--- START Given records ---
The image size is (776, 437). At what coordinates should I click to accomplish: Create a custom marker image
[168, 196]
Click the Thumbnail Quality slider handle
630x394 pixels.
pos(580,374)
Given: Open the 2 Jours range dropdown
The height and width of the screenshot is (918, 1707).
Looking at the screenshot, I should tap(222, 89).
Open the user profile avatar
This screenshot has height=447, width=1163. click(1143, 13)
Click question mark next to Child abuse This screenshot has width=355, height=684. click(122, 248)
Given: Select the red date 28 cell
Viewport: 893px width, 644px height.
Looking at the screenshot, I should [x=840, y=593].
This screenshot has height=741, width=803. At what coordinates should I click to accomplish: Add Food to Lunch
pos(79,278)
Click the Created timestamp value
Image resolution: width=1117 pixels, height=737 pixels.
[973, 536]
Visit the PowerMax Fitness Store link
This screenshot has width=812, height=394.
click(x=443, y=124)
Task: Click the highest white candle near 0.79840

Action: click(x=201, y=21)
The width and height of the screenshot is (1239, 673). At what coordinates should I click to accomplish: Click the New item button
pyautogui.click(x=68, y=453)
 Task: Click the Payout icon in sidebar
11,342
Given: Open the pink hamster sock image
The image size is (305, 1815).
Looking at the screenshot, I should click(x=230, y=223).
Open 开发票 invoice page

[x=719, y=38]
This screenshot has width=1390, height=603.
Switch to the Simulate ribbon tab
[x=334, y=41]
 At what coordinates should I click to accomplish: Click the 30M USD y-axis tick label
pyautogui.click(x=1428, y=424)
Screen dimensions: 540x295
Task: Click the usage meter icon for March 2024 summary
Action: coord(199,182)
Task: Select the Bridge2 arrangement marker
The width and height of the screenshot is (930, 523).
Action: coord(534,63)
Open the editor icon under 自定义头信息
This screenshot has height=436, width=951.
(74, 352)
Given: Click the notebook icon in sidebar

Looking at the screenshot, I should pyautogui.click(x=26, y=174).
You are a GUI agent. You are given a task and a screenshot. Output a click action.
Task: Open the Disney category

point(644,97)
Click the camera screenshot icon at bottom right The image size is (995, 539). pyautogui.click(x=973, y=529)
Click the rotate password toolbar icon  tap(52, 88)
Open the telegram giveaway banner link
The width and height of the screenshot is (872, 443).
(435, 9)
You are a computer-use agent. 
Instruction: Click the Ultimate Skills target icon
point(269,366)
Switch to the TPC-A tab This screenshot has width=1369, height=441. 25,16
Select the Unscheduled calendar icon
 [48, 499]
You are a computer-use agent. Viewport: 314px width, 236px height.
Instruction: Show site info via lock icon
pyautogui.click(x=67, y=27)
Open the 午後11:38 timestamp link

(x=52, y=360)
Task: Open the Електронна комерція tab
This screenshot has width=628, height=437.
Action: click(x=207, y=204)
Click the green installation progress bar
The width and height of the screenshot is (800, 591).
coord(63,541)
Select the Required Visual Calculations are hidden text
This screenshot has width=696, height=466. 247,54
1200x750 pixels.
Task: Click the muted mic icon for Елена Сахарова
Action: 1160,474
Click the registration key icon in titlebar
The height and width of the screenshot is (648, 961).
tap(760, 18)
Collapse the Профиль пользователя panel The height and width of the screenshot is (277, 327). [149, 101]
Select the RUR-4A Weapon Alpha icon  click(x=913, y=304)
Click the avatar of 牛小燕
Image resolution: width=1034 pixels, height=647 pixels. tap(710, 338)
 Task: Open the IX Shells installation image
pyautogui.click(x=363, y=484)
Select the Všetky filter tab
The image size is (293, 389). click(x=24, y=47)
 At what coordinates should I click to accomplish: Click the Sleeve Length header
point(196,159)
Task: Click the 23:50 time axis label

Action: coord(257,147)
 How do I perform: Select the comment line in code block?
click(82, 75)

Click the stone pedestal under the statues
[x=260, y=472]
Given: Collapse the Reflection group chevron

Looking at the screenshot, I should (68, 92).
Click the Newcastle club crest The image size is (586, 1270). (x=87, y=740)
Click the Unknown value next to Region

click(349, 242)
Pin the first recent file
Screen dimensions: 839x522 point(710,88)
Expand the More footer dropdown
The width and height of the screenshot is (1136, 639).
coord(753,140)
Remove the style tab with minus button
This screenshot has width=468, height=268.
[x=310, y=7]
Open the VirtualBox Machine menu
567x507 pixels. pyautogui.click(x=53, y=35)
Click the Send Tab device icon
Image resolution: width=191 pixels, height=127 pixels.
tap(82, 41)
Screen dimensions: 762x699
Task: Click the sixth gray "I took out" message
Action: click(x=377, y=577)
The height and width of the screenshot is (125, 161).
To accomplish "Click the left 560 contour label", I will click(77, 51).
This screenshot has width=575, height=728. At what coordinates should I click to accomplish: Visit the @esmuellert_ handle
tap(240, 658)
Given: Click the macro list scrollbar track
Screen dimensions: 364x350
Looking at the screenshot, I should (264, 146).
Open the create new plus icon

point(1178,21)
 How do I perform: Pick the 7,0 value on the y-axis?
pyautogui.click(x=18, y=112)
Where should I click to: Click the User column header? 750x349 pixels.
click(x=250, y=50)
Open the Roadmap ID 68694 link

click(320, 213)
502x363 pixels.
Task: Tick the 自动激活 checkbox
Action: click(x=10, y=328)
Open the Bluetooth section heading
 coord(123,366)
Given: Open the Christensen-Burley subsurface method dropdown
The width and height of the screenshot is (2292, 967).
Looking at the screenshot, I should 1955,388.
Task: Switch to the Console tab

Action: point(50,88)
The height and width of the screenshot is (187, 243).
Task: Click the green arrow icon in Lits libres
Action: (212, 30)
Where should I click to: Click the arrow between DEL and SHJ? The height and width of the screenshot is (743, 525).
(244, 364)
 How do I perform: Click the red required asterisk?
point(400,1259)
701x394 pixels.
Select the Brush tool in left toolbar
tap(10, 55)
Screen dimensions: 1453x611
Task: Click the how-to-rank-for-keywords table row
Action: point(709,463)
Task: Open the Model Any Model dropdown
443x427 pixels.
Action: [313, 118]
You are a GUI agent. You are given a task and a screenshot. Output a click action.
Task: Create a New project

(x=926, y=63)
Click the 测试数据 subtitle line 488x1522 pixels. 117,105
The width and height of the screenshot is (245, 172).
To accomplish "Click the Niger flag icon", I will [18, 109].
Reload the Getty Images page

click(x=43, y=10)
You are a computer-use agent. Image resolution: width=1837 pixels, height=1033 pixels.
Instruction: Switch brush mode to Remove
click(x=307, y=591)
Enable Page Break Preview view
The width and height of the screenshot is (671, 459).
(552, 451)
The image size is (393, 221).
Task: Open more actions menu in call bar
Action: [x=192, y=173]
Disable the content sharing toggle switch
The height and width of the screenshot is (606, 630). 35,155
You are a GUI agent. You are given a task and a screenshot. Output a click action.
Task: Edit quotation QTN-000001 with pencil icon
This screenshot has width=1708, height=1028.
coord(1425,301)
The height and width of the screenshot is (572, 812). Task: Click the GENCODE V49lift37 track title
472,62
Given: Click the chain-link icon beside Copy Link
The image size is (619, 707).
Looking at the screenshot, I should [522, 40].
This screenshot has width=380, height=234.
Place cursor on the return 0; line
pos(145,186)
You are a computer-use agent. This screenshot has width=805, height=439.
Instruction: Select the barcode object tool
--- END Given records ---
# To be done:
Copy out every line of the material above word for word, with nothing changed.

# Reply to the exercise:
The image size is (776, 437). At what coordinates should I click to accomplish: Create a custom marker image
[168, 196]
Click the Thumbnail Quality slider handle
630x394 pixels.
pos(580,374)
Given: Open the 2 Jours range dropdown
The height and width of the screenshot is (918, 1707).
Looking at the screenshot, I should tap(222, 89).
Open the user profile avatar
This screenshot has height=447, width=1163. click(1143, 13)
Click question mark next to Child abuse This screenshot has width=355, height=684. click(122, 248)
Given: Select the red date 28 cell
Viewport: 893px width, 644px height.
Looking at the screenshot, I should [x=840, y=593].
This screenshot has height=741, width=803. At what coordinates should I click to accomplish: Add Food to Lunch
pos(79,278)
Click the Created timestamp value
Image resolution: width=1117 pixels, height=737 pixels.
[973, 536]
Visit the PowerMax Fitness Store link
This screenshot has width=812, height=394.
click(x=443, y=124)
Task: Click the highest white candle near 0.79840

Action: click(x=201, y=21)
The width and height of the screenshot is (1239, 673). At what coordinates should I click to accomplish: Click the New item button
pyautogui.click(x=68, y=453)
 Task: Click the Payout icon in sidebar
11,342
Given: Open the pink hamster sock image
The image size is (305, 1815).
Looking at the screenshot, I should click(x=230, y=223).
Open 开发票 invoice page

[x=719, y=38]
This screenshot has width=1390, height=603.
Switch to the Simulate ribbon tab
[x=334, y=41]
 At what coordinates should I click to accomplish: Click the 30M USD y-axis tick label
pyautogui.click(x=1428, y=424)
Screen dimensions: 540x295
Task: Click the usage meter icon for March 2024 summary
Action: coord(199,182)
Task: Select the Bridge2 arrangement marker
The width and height of the screenshot is (930, 523).
Action: coord(534,63)
Open the editor icon under 自定义头信息
This screenshot has height=436, width=951.
(74, 352)
Given: Click the notebook icon in sidebar

Looking at the screenshot, I should pyautogui.click(x=26, y=174).
You are a GUI agent. You are given a task and a screenshot. Output a click action.
Task: Open the Disney category

point(644,97)
Click the camera screenshot icon at bottom right The image size is (995, 539). pyautogui.click(x=973, y=529)
Click the rotate password toolbar icon  tap(52, 88)
Open the telegram giveaway banner link
The width and height of the screenshot is (872, 443).
(435, 9)
You are a computer-use agent. 
Instruction: Click the Ultimate Skills target icon
point(269,366)
Switch to the TPC-A tab This screenshot has width=1369, height=441. 25,16
Select the Unscheduled calendar icon
 [48, 499]
You are a computer-use agent. Viewport: 314px width, 236px height.
Instruction: Show site info via lock icon
pyautogui.click(x=67, y=27)
Open the 午後11:38 timestamp link

(x=52, y=360)
Task: Open the Електронна комерція tab
This screenshot has width=628, height=437.
Action: click(x=207, y=204)
Click the green installation progress bar
The width and height of the screenshot is (800, 591).
coord(63,541)
Select the Required Visual Calculations are hidden text
This screenshot has width=696, height=466. 247,54
1200x750 pixels.
Task: Click the muted mic icon for Елена Сахарова
Action: 1160,474
Click the registration key icon in titlebar
The height and width of the screenshot is (648, 961).
tap(760, 18)
Collapse the Профиль пользователя panel The height and width of the screenshot is (277, 327). [149, 101]
Select the RUR-4A Weapon Alpha icon  click(x=913, y=304)
Click the avatar of 牛小燕
Image resolution: width=1034 pixels, height=647 pixels. tap(710, 338)
 Task: Open the IX Shells installation image
pyautogui.click(x=363, y=484)
Select the Všetky filter tab
The image size is (293, 389). click(x=24, y=47)
 At what coordinates should I click to accomplish: Click the Sleeve Length header
point(196,159)
Task: Click the 23:50 time axis label

Action: coord(257,147)
 How do I perform: Select the comment line in code block?
click(82, 75)

Click the stone pedestal under the statues
[x=260, y=472]
Given: Collapse the Reflection group chevron

Looking at the screenshot, I should (68, 92).
Click the Newcastle club crest The image size is (586, 1270). (x=87, y=740)
Click the Unknown value next to Region

click(349, 242)
Pin the first recent file
Screen dimensions: 839x522 point(710,88)
Expand the More footer dropdown
The width and height of the screenshot is (1136, 639).
coord(753,140)
Remove the style tab with minus button
This screenshot has width=468, height=268.
[x=310, y=7]
Open the VirtualBox Machine menu
567x507 pixels. pyautogui.click(x=53, y=35)
Click the Send Tab device icon
Image resolution: width=191 pixels, height=127 pixels.
tap(82, 41)
Screen dimensions: 762x699
Task: Click the sixth gray "I took out" message
Action: click(x=377, y=577)
The height and width of the screenshot is (125, 161).
To accomplish "Click the left 560 contour label", I will click(77, 51).
This screenshot has width=575, height=728. At what coordinates should I click to accomplish: Visit the @esmuellert_ handle
tap(240, 658)
Given: Click the macro list scrollbar track
Screen dimensions: 364x350
Looking at the screenshot, I should (264, 146).
Open the create new plus icon

point(1178,21)
 How do I perform: Pick the 7,0 value on the y-axis?
pyautogui.click(x=18, y=112)
Where should I click to: Click the User column header? 750x349 pixels.
click(x=250, y=50)
Open the Roadmap ID 68694 link

click(320, 213)
502x363 pixels.
Task: Tick the 自动激活 checkbox
Action: click(x=10, y=328)
Open the Bluetooth section heading
 coord(123,366)
Given: Open the Christensen-Burley subsurface method dropdown
The width and height of the screenshot is (2292, 967).
Looking at the screenshot, I should 1955,388.
Task: Switch to the Console tab

Action: point(50,88)
The height and width of the screenshot is (187, 243).
Task: Click the green arrow icon in Lits libres
Action: (212, 30)
Where should I click to: Click the arrow between DEL and SHJ? The height and width of the screenshot is (743, 525).
(244, 364)
 How do I perform: Click the red required asterisk?
point(400,1259)
701x394 pixels.
Select the Brush tool in left toolbar
tap(10, 55)
Screen dimensions: 1453x611
Task: Click the how-to-rank-for-keywords table row
Action: point(709,463)
Task: Open the Model Any Model dropdown
443x427 pixels.
Action: [313, 118]
You are a GUI agent. You are given a task and a screenshot. Output a click action.
Task: Create a New project

(x=926, y=63)
Click the 测试数据 subtitle line 488x1522 pixels. 117,105
The width and height of the screenshot is (245, 172).
To accomplish "Click the Niger flag icon", I will [18, 109].
Reload the Getty Images page

click(x=43, y=10)
You are a computer-use agent. Image resolution: width=1837 pixels, height=1033 pixels.
Instruction: Switch brush mode to Remove
click(x=307, y=591)
Enable Page Break Preview view
The width and height of the screenshot is (671, 459).
(552, 451)
The image size is (393, 221).
Task: Open more actions menu in call bar
Action: [x=192, y=173]
Disable the content sharing toggle switch
The height and width of the screenshot is (606, 630). 35,155
You are a GUI agent. You are given a task and a screenshot. Output a click action.
Task: Edit quotation QTN-000001 with pencil icon
This screenshot has width=1708, height=1028.
coord(1425,301)
The height and width of the screenshot is (572, 812). Task: Click the GENCODE V49lift37 track title
472,62
Given: Click the chain-link icon beside Copy Link
The image size is (619, 707).
Looking at the screenshot, I should [522, 40].
This screenshot has width=380, height=234.
Place cursor on the return 0; line
pos(145,186)
You are a computer-use agent. This screenshot has width=805, height=439.
Instruction: Select the barcode object tool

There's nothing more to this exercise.